Tony Stillo, Canada’s director of economics at Oxford Economics, said: “When you start to see stimulus like this impacting the economy … we think it could prompt the Bank of Canada to respond.” “
“We think the slowdown in the economy can be quickly absorbed by the start of next year.”
Currency markets have in recent weeks raised prices by an additional 14 basis points by the central bank in the coming year, with rates expected to be hiked as soon as next July.
The BOC declined to comment.
Additional spending can add to inflationary pressures by easing the slowdown in the economy. In August, Canada’s annual inflation rate hit its highest level in 18 years at 4.1 percent, well above the Bank of Canada’s 1 percent-3 percent target range.

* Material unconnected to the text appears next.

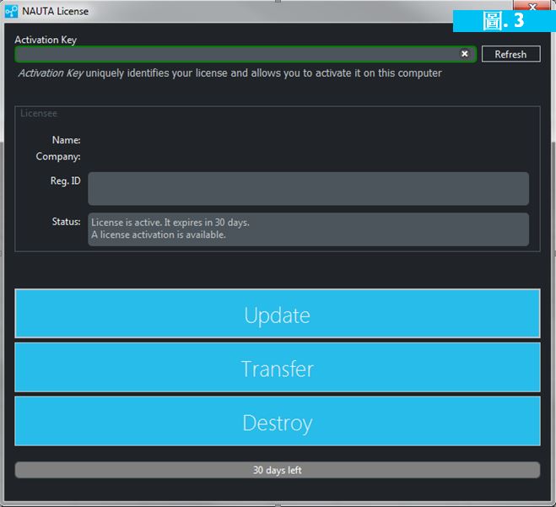
Task: Click the NAUTA app icon in title bar
Action: click(12, 11)
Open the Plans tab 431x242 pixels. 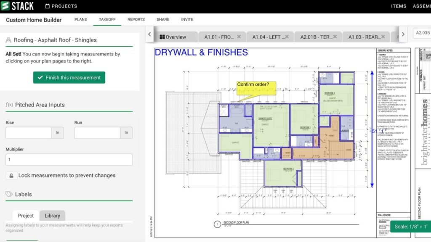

The central bank is cutting its bond buying program but is waiting for the economic slowdown to turn around before considering raising interest rates to a record low of 0.25 per cent. Its latest forecast will see a return to full capacity in the second half of 2022.
on the supply side
Trudeau repeatedly touted questions about the inflationary impact of his spending plans, saying his focus was on helping Canadian families and those grappling with the pandemic. At the start of the campaign, he told reporters, “You’ll forgive me if I don’t think about monetary policy.”
But evidence that supply chain constraints and labor shortages are driving inflation may indicate that additional stimulus is not what the economy needs right now.
Doug Porter, chief economist at BMO Capital Markets, said the economy is constrained by supply-side issues rather than very little demand. With additional fiscal spending, inflation risks are “tilted on the higher side.”
Canada’s economy is expected to rebound after unexpectedly shrinking in the second quarter and employment climbed to within 1 percent of pre-pandemic levels.
“The economy is back, employment is back,” said Pedro Antunes, chief economist of the Canadian Conference Board. “There’s a lot of savings with these aid programs and there’s a lot of gain in the economy right now.”